United States Army general (1888–1973)

Lieutenant General Alvan Cullom Gillem Jr. (August 8, 1888 – February 13, 1973) was a United States Army officer who came from a family with a long military tradition and served in World War I, the Russian Civil War, and World War II. Gillem commanded the XIII Corps (United States), Ninth United States Army in the European Theater of Operations from September 1944 to September 1945.

==Early career==
After attending the University of Arizona in 1908 and The University of the South at Sewanee, Gillem enlisted in the Regular Army in 1910 and served both as a private and a corporal with the 17th Infantry at Fort McPherson. On February 11, 1911, while still at Fort McPherson, he was appointed a second lieutenant of Infantry. He served in the Philippines and later served under Brigadier General John J. Pershing on the Mexican Border in 1916. During World War I, Gillem served with the American Expeditionary Forces in Siberia for eight months from 1918 to 1919.

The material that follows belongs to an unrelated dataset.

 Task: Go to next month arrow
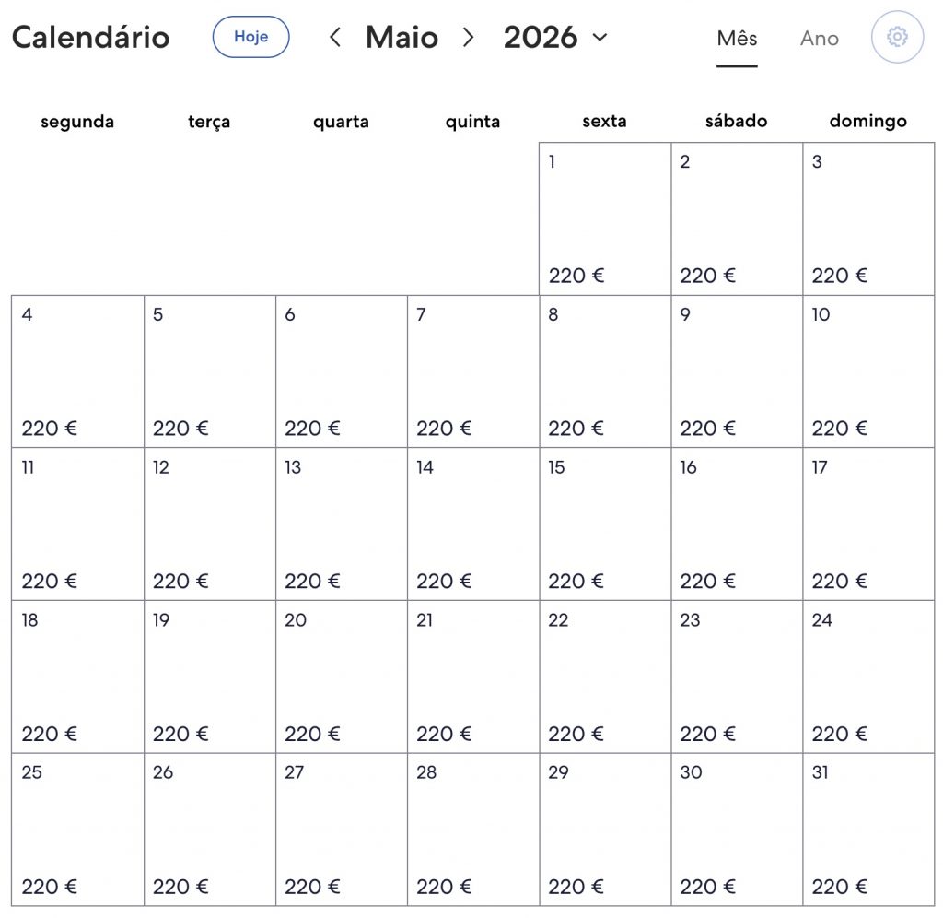(x=468, y=37)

In 1923, Captain Gillem attended the United States Army Command and General Staff College, followed by the United States Army War College two years later. He taught military science and tactics at the University of Maryland from 1930 to 1935. Then, Gillem taught at the United States Army Infantry School, despite never having graduated there. Following this, he was promoted to major. Gillem was promoted to lieutenant colonel and commanded an infantry battalion for two years. Then he commanded the 66th Infantry Regiment (Light Tanks) for 10 months, the only armored regiment in the United States Army at the time. He was promoted to brigadier general in January 1941 and then given command of the 2nd Armored Brigade. He became the first commanding general of the 3rd Armored Division from April 1941 to January 1942, dubbing it the "Spearhead" division. He received promotion to major general in December 1941.

==World War II==
Early during World War II, Gillem was mostly stationed stateside. He was given command of the II Armored Corps (later redesignated XVIII Corps) and later the Armored Command at Fort Knox, Kentucky. Gillem commanded the XIII Corps, Ninth United States Army in the European Theater of Operations from September 1944 to September 1945. In June 1945 he was promoted to the rank of lieutenant general. His corps came within 50 miles of Berlin, the closest of all United States troops. He was selected to command the Armored Task Force that was scheduled to invade Japan, but Japan surrendered before the invasion plan was carried out.

==Postwar positions==
===Board for Utilization of Negro Manpower (1945–1946)===
From October 1945 to April 1946, Gillem chaired the "Board for Utilization of Negro Manpower" (or Gillem Board). Its report, "Utilization of Negro Manpower in the Postwar Army Policy", was presented in April 1946. It is noted for its recommendations to retain segregation, as that was a policy external to the military, but introduce equal opportunity, as that would be the best use of military manpower.
Recommendations by the Board
- The number of black enlisted men should meet a quota of at least 10% of the Army's size. This would be proportional to the national population.
- Black troops would serve in all-black platoons or companies that would be integrated into all-white battalions. This would be done to share experience and knowledge, which would improve unit quality.
- Black enlisted men who were qualified should attend specialty and technical schools.
- Black commissioned officers would be promoted by the same standards as their white counterparts.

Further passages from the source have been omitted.